FDA Adverse Event Injury Summary report: N

SJM TRIFECTA VALVE

MDR report key: 18148976 · Received November 16, 2023

Report

Report Number
2135147-2023-05051
Event Type
Injury
Date Received
November 16, 2023
Date of Event
March 29, 2023
Report Date
November 16, 2023
Manufacturer
ABBOTT MEDICAL
Product Code
LWR
UDI-DI
05414734052016
PMA / PMN Number
P100029
Adverse Event
Yes
Product Problem
Yes
Report Source
Manufacturer report
Reporter Location
JA
Reporter Occupation
PHYSICIAN
Health Professional
Yes

Narratives

Additional Manufacturer Narrative · 0

SUMMARIZED PATIENT OUTCOMES/COMPLICATIONS OF TRIFECTA VALVE WERE REPORTED IN A RESEARCH ARTICLE IN A SUBJECT POPULATION WITH MULTIPLE CO-MORBIDITIES INCLUDING UNKNOWN COMORBIDITIES. SOME OF THE COMPLICATIONS REPORTED WERE SEVERE TRANSVALVULAR AORTIC REGURGITATION, SURGICAL INTERVENTION FOR VALVE IN VALVE, STENT POST DEFORMATION, SERIOUS LEAFLET DAMAGE AND HOSPITALIZATION. A MORE COMPREHENSIVE ASSESSMENT COULD NOT BE PERFORMED AS THE EVENT WAS NON-CONTEMPORANEOUSLY REPORTED THROUGH A LITERATURE REVIEW AND NO DEVICE OR INDIVIDUAL PATIENT INFORMATION WAS RECEIVED FOR ANALYSIS.

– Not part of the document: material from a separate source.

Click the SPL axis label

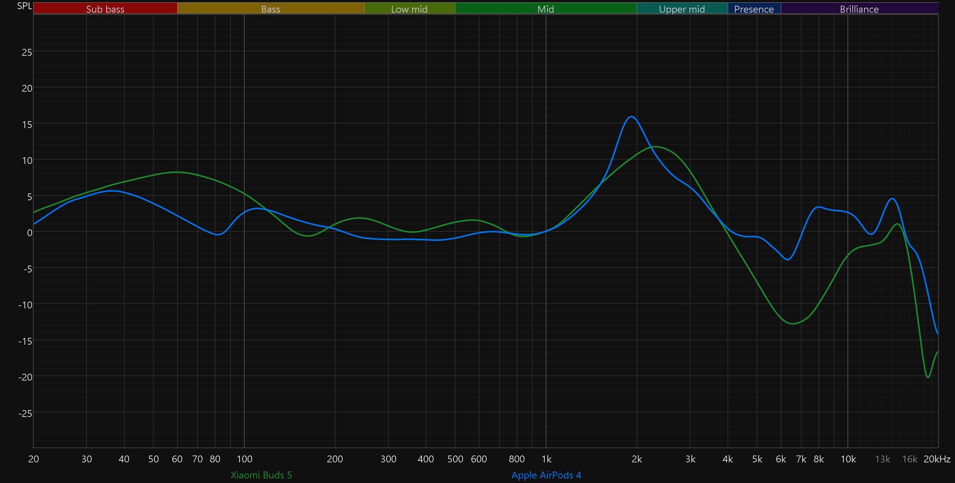click(24, 6)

Description of Event or Problem · 0

THE ARTICLE, "TRANSCATHETER HEART VALVE STUCK IN A SURGICAL BIOPROSTHESIS DURING VALVE-IN-VALVE TRANSCATHETER AORTIC VALVE REPLACEMENT", WAS REVIEWED. THE ARTICLE PRESENTED A CASE STUDY OF A 77-YEAR-OLD MAN. IT WAS REPORTED THAT ON AN UNKNOWN DATE, A 19MM TRIFECTA VALVE WAS IMPLANTED. IT WAS LATER REPORTED ON AN UNKNOWN DATE, THE PATIENT PRESENTED WITH SEVERE TRANSVALVULAR AORTIC REGURGITATION (AR) DUE TO STRUCTURAL VALVE DEGENERATION OF THE 19MM TRIFECTA VALVE. A DECISION WAS MADE TO PERFORM A VALVE-IN-VALVE (VIV) PROCEDURE WITH A 23MM EVOLUT PRO+ (MEDTRONIC). PRE-PROCEDURAL MULTIDETECTOR COMPUTED TOMOGRAPHY (MDCT) NOTED THE TRIFECTA VALVE HAD BEEN OBLIQUELY IMPLANTED. DURING PROCEDURE, THE STENT POST OF THE TRIFECTA VALVE HAD PROTRUDED INTO THE EVOLUT PRO+ STRUT AND BECAME DEFORMED WHEN ATTEMPTING TO RESHEATH THE EVOLUT PRO+. THE EVOLUT PRO+ SYSTEM WAS FORCEFULLY WITHDRAWN FROM THE TRIFECTA WHICH RESULTED IN SERIOUS LEAFLET DAMAGE TO THE TRIFECTA AND EXTRACORPOREAL MEMBRANE OXYGENATION (ECMO) FOR TORRENTIAL AR. THE EVOLUT PRO+ VALVE WAS SUCCESSFULLY IMPLANTED DURING THE SECOND ATTEMPT AND HEMODYNAMICS WERE STABILIZED. THE ARTICLE CONCLUDED ATTENTION SHOULD BE PAID TO THE RISK OF THIS PHENOMENON DURING THE VIV-TRANSCATHETER AORTIC VALVE REPLACEMENT (TAVR), ESPECIALLY WHEN THEY ARE NOT COAXIAL. [THE PRIMARY AUTHOR WAS MASANORI KAWAGUCHI, CARDIOVASCULAR DEPARTMENT, SUWA RED CROSS HOSPITAL, 5-11-50 KOGANDORI, SUWA, 392-8510 NAGANO, JAPAN. THE CORRESPONDING AUTHOR WAS FUMIAKI YASHIMA, DEPARTMENT OF CARDIOLOGY, SAISEIKAI UTSUNOMIYA HOSPITAL, 911-1 TAKEBAYASHI-CHO, UTSUNOMIYA, 321-0974 TOCHIGI, JAPAN, WITH CORRESPONDING EMAIL: [email protected]]

Devices

Seq Brand Generic Product Code Manufacturer Model Lot UDI-DI
237069 SJM TRIFECTA VALVE HEART-VALVE, NON-ALLOGRAFT TISSUE LWR ABBOTT MEDICAL 05414734052016

Patients

Seq Age Sex Outcome Treatment
1 77 YR Male Life Threatening| H| R